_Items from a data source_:
§

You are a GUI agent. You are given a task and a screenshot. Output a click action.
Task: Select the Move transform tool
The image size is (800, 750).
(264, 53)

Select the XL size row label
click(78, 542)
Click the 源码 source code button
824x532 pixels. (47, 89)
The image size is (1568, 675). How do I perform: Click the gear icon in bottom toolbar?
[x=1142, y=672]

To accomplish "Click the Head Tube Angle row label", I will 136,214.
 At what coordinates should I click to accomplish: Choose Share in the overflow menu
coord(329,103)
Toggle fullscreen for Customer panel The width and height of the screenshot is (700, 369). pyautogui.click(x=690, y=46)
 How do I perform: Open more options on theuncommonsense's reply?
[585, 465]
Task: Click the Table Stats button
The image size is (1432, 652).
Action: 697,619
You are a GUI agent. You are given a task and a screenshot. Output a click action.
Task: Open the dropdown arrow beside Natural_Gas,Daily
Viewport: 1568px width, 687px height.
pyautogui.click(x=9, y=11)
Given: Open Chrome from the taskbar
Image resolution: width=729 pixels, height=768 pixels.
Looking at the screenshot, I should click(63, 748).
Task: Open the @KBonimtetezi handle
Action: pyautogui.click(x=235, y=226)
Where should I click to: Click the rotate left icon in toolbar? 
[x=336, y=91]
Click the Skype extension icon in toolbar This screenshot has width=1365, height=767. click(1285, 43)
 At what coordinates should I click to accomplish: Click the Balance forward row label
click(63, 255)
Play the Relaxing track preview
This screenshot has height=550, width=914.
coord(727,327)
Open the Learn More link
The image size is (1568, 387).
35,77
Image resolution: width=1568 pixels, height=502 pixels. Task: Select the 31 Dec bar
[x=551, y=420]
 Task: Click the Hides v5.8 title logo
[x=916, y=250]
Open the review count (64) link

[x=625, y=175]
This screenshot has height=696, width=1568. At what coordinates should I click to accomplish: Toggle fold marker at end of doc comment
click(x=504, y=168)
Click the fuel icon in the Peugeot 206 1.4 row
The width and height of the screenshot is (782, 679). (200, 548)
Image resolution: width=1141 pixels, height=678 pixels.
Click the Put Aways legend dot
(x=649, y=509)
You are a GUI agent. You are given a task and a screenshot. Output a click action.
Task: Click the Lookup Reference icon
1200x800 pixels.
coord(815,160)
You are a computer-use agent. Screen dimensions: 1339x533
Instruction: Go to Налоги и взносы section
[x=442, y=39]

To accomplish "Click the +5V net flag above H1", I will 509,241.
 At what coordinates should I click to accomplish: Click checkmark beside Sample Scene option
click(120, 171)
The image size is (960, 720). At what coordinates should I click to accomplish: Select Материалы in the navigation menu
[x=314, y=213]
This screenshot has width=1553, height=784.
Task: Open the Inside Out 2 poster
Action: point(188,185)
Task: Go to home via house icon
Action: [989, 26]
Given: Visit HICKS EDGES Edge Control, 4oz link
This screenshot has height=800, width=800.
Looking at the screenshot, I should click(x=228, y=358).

§

_WORK TO BE COMPLETED_:
Exactly as written above, copy every line.

_SOLUTION FOR THIS EXERCISE_:
You are a GUI agent. You are given a task and a screenshot. Output a click action.
Task: Select the Move transform tool
The image size is (800, 750).
(264, 53)

Select the XL size row label
click(78, 542)
Click the 源码 source code button
824x532 pixels. (47, 89)
The image size is (1568, 675). How do I perform: Click the gear icon in bottom toolbar?
[x=1142, y=672]

To accomplish "Click the Head Tube Angle row label", I will 136,214.
 At what coordinates should I click to accomplish: Choose Share in the overflow menu
coord(329,103)
Toggle fullscreen for Customer panel The width and height of the screenshot is (700, 369). pyautogui.click(x=690, y=46)
 How do I perform: Open more options on theuncommonsense's reply?
[585, 465]
Task: Click the Table Stats button
The image size is (1432, 652).
Action: 697,619
You are a GUI agent. You are given a task and a screenshot. Output a click action.
Task: Open the dropdown arrow beside Natural_Gas,Daily
Viewport: 1568px width, 687px height.
pyautogui.click(x=9, y=11)
Given: Open Chrome from the taskbar
Image resolution: width=729 pixels, height=768 pixels.
Looking at the screenshot, I should click(63, 748).
Task: Open the @KBonimtetezi handle
Action: pyautogui.click(x=235, y=226)
Where should I click to: Click the rotate left icon in toolbar? 
[x=336, y=91]
Click the Skype extension icon in toolbar This screenshot has width=1365, height=767. click(1285, 43)
 At what coordinates should I click to accomplish: Click the Balance forward row label
click(63, 255)
Play the Relaxing track preview
This screenshot has height=550, width=914.
coord(727,327)
Open the Learn More link
The image size is (1568, 387).
35,77
Image resolution: width=1568 pixels, height=502 pixels. Task: Select the 31 Dec bar
[x=551, y=420]
 Task: Click the Hides v5.8 title logo
[x=916, y=250]
Open the review count (64) link

[x=625, y=175]
This screenshot has height=696, width=1568. At what coordinates should I click to accomplish: Toggle fold marker at end of doc comment
click(x=504, y=168)
Click the fuel icon in the Peugeot 206 1.4 row
The width and height of the screenshot is (782, 679). (200, 548)
Image resolution: width=1141 pixels, height=678 pixels.
Click the Put Aways legend dot
(x=649, y=509)
You are a GUI agent. You are given a task and a screenshot. Output a click action.
Task: Click the Lookup Reference icon
1200x800 pixels.
coord(815,160)
You are a computer-use agent. Screen dimensions: 1339x533
Instruction: Go to Налоги и взносы section
[x=442, y=39]

To accomplish "Click the +5V net flag above H1", I will 509,241.
 At what coordinates should I click to accomplish: Click checkmark beside Sample Scene option
click(120, 171)
The image size is (960, 720). At what coordinates should I click to accomplish: Select Материалы in the navigation menu
[x=314, y=213]
This screenshot has width=1553, height=784.
Task: Open the Inside Out 2 poster
Action: point(188,185)
Task: Go to home via house icon
Action: [989, 26]
Given: Visit HICKS EDGES Edge Control, 4oz link
This screenshot has height=800, width=800.
Looking at the screenshot, I should click(x=228, y=358).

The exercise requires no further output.